Ce que vont faire les acteurs thermaux tout au long des années 2000, c'est s'organiser à l'échelle nationale.
Ils créent des guides de bonnes pratiques que tous les établissements vont mettre en oeuvre, pour ne plus être aux yeux de l'Etat une activité potentiellement dangereuse et une activité qui coûte trop cher.
Surtout, ils lancent toute une série d'études, avec un investissement financier assez important, pour démontrer le service médical rendu . Le secteur a, ainsi, largement réussi à réduire son infériorité dans le rapport de force avec l'Etat et l'Assurance Maladie.
Q: Le thermalisme a-t-il finalement choisi son camp entre médecine et loisirs?
R: Il y a une tension (et) des stratégies différentes à l'échelle locale. A Dax, les acteurs ont plutôt fait le choix de se différencier en communiquant sur l'idée d'un territoire de +l'excellence thermale+: +Vous avez des problèmes de santé, venez à Dax, notre eau est fantastique+.
A Bagnoles-de-l'Orne, il y a eu une stratégie complètement inverse qui met les bouchées doubles sur le marché touristique du bien-être: par exemple la création d'une résidence tourisme quatre étoiles pour attirer une clientèle plus jeune, parisienne, qui va venir plutôt les week-ends...
Ces pistes de diversification touristique ont explosé à partir des années 2010 mais le secteur n'a jamais repris ce discours à l'échelle nationale.
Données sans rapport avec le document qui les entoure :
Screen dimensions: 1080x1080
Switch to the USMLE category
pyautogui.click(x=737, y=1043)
Il existe probablement, du côté des dirigeants du monde thermal, une crainte d'être identifiés à une forme de +tourisme de santé+, comme c'était le cas avant 1945, et de se voir déremboursés.
Un curiste, «21 nuitées»
Après deux années difficiles en raison de la crise de la Covid-19, la saison 2022 a apporté une respiration au village, mais pas de vrai soulagement.
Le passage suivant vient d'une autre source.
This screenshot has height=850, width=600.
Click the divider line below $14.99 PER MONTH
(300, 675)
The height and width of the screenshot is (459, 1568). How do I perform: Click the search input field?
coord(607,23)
La directrice des thermes dit espérer un "bilan de 2 000 curistes" à la fin d'une saison impactée par une baisse de fréquentation, notamment liée à l'élection présidentielle qui a pénalisé les réservations au printemps.
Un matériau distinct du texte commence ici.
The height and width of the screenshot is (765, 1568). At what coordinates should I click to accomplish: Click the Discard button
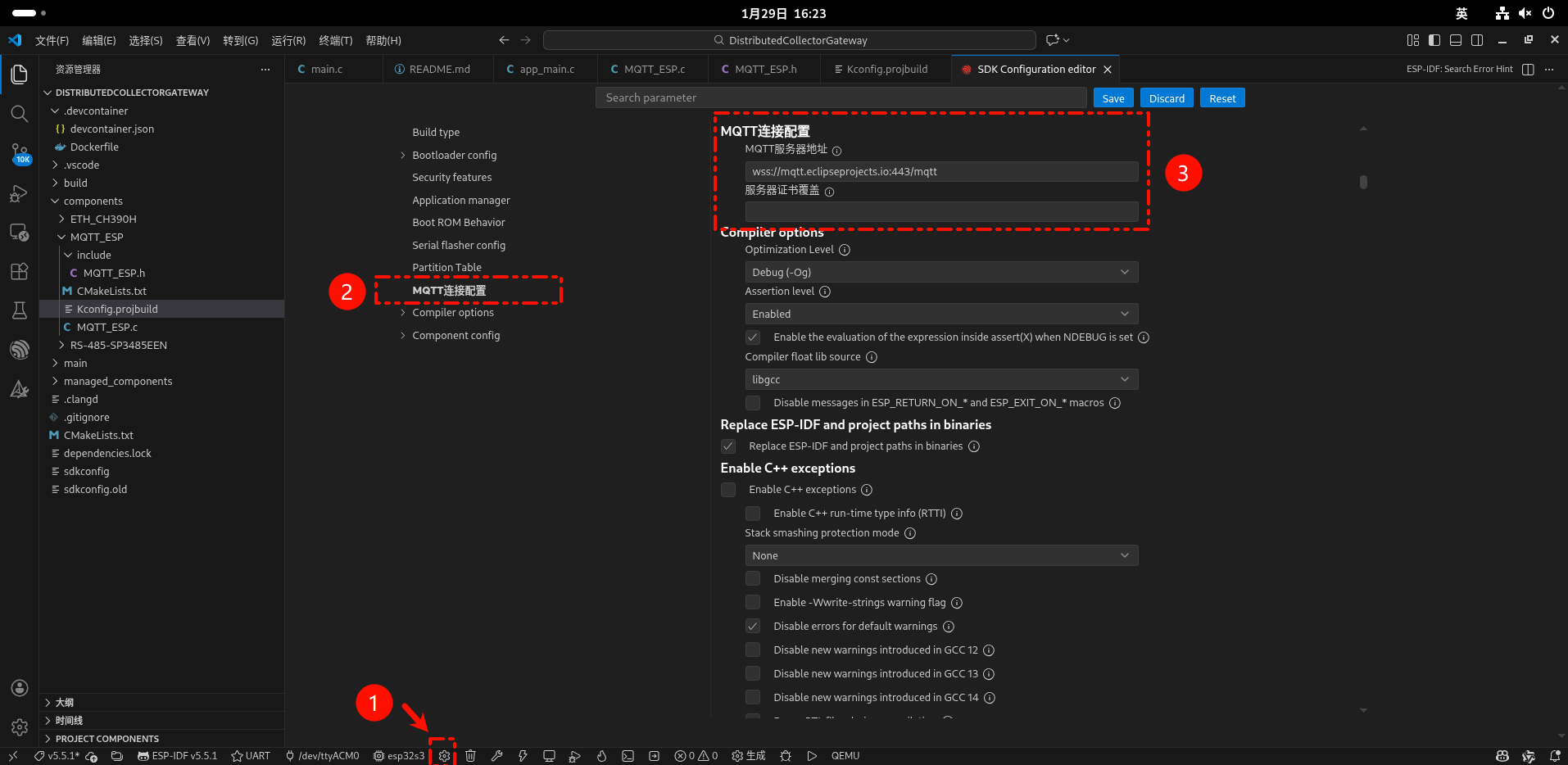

Par ailleurs, un "problème de navettes" a entravé cette année les trajets des curistes vers le village, pénalisant les commerces, regrette Emmanuelle Dunyach.
Dans ce contexte, le débat sur le déremboursement des cures qui a ressurgi cet automne inquiète. "Si les thermes ferment, on n'aura plus qu'à déménager", déplore la mercière.
"Le thermalisme est vital pour cette vallée", estime Claude Ferrer, maire du village et président de la communauté de communes du Haut Vallespir.
Si Prats-de-Mollo compte un fort médiéval et plus d'une trentaine d'itinéraires de randonnées aux alentours, le "tourisme vert" ne permettrait pas, selon lui, de compenser une baisse de fréquentation thermale: "un curiste c'est 21 nuitées, donc il faut beaucoup de touristes pour compenser la non venue d'un curiste".